[[ DATASET RECORDS open ]]
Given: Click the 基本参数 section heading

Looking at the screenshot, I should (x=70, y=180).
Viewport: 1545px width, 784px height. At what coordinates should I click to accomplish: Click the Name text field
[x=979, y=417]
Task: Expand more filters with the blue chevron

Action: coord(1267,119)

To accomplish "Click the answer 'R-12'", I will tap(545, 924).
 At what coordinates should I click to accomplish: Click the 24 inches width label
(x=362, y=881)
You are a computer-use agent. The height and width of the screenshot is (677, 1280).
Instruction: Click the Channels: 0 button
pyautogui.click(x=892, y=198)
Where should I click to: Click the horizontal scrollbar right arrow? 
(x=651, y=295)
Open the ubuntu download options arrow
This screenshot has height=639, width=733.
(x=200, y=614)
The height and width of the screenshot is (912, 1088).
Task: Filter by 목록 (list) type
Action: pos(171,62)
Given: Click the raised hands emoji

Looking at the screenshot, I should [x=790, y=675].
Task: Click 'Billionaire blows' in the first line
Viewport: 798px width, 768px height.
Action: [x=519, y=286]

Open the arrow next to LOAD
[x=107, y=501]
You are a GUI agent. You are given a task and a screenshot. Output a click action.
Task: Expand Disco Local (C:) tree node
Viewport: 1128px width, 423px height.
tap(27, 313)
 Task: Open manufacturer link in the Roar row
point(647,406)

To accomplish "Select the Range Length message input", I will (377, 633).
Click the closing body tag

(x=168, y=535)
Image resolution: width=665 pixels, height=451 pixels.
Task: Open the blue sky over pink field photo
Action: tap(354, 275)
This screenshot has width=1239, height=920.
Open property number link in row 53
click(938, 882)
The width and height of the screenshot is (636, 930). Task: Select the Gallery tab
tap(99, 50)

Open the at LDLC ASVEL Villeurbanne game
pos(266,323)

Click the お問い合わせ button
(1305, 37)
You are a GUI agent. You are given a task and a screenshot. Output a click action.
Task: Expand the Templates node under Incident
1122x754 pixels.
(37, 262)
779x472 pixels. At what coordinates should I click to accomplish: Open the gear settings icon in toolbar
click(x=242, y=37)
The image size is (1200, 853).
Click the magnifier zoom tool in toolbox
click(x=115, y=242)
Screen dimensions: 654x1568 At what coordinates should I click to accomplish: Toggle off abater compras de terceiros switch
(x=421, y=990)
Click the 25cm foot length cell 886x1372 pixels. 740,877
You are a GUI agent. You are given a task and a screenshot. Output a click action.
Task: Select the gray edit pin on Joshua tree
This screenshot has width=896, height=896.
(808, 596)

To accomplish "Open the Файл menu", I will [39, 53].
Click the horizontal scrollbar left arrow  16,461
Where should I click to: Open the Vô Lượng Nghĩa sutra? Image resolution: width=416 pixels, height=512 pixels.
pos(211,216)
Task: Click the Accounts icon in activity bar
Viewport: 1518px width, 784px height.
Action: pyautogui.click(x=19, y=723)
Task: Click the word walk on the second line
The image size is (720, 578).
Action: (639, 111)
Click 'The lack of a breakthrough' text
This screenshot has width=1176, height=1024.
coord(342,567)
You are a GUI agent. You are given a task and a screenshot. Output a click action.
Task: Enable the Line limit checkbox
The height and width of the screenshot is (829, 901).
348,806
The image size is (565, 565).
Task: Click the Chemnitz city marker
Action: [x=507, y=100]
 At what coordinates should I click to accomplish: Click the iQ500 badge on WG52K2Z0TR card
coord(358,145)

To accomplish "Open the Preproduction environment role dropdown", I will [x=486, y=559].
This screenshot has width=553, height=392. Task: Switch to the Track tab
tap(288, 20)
[[ DATASET RECORDS closed ]]
_TASK ITEM_
Give the listing once more, unchanged in every line.

_EXERCISE OUTPUT_
Given: Click the 基本参数 section heading

Looking at the screenshot, I should (x=70, y=180).
Viewport: 1545px width, 784px height. At what coordinates should I click to accomplish: Click the Name text field
[x=979, y=417]
Task: Expand more filters with the blue chevron

Action: coord(1267,119)

To accomplish "Click the answer 'R-12'", I will tap(545, 924).
 At what coordinates should I click to accomplish: Click the 24 inches width label
(x=362, y=881)
You are a computer-use agent. The height and width of the screenshot is (677, 1280).
Instruction: Click the Channels: 0 button
pyautogui.click(x=892, y=198)
Where should I click to: Click the horizontal scrollbar right arrow? 
(x=651, y=295)
Open the ubuntu download options arrow
This screenshot has height=639, width=733.
(x=200, y=614)
The height and width of the screenshot is (912, 1088).
Task: Filter by 목록 (list) type
Action: pos(171,62)
Given: Click the raised hands emoji

Looking at the screenshot, I should [x=790, y=675].
Task: Click 'Billionaire blows' in the first line
Viewport: 798px width, 768px height.
Action: [x=519, y=286]

Open the arrow next to LOAD
[x=107, y=501]
You are a GUI agent. You are given a task and a screenshot. Output a click action.
Task: Expand Disco Local (C:) tree node
Viewport: 1128px width, 423px height.
tap(27, 313)
 Task: Open manufacturer link in the Roar row
point(647,406)

To accomplish "Select the Range Length message input", I will (377, 633).
Click the closing body tag

(x=168, y=535)
Image resolution: width=665 pixels, height=451 pixels.
Task: Open the blue sky over pink field photo
Action: tap(354, 275)
This screenshot has width=1239, height=920.
Open property number link in row 53
click(938, 882)
The width and height of the screenshot is (636, 930). Task: Select the Gallery tab
tap(99, 50)

Open the at LDLC ASVEL Villeurbanne game
pos(266,323)

Click the お問い合わせ button
(1305, 37)
You are a GUI agent. You are given a task and a screenshot. Output a click action.
Task: Expand the Templates node under Incident
1122x754 pixels.
(37, 262)
779x472 pixels. At what coordinates should I click to accomplish: Open the gear settings icon in toolbar
click(x=242, y=37)
The image size is (1200, 853).
Click the magnifier zoom tool in toolbox
click(x=115, y=242)
Screen dimensions: 654x1568 At what coordinates should I click to accomplish: Toggle off abater compras de terceiros switch
(x=421, y=990)
Click the 25cm foot length cell 886x1372 pixels. 740,877
You are a GUI agent. You are given a task and a screenshot. Output a click action.
Task: Select the gray edit pin on Joshua tree
This screenshot has width=896, height=896.
(808, 596)

To accomplish "Open the Файл menu", I will [39, 53].
Click the horizontal scrollbar left arrow  16,461
Where should I click to: Open the Vô Lượng Nghĩa sutra? Image resolution: width=416 pixels, height=512 pixels.
pos(211,216)
Task: Click the Accounts icon in activity bar
Viewport: 1518px width, 784px height.
Action: pyautogui.click(x=19, y=723)
Task: Click the word walk on the second line
The image size is (720, 578).
Action: (639, 111)
Click 'The lack of a breakthrough' text
This screenshot has width=1176, height=1024.
coord(342,567)
You are a GUI agent. You are given a task and a screenshot. Output a click action.
Task: Enable the Line limit checkbox
The height and width of the screenshot is (829, 901).
348,806
The image size is (565, 565).
Task: Click the Chemnitz city marker
Action: [x=507, y=100]
 At what coordinates should I click to accomplish: Click the iQ500 badge on WG52K2Z0TR card
coord(358,145)

To accomplish "Open the Preproduction environment role dropdown", I will [x=486, y=559].
This screenshot has width=553, height=392. Task: Switch to the Track tab
tap(288, 20)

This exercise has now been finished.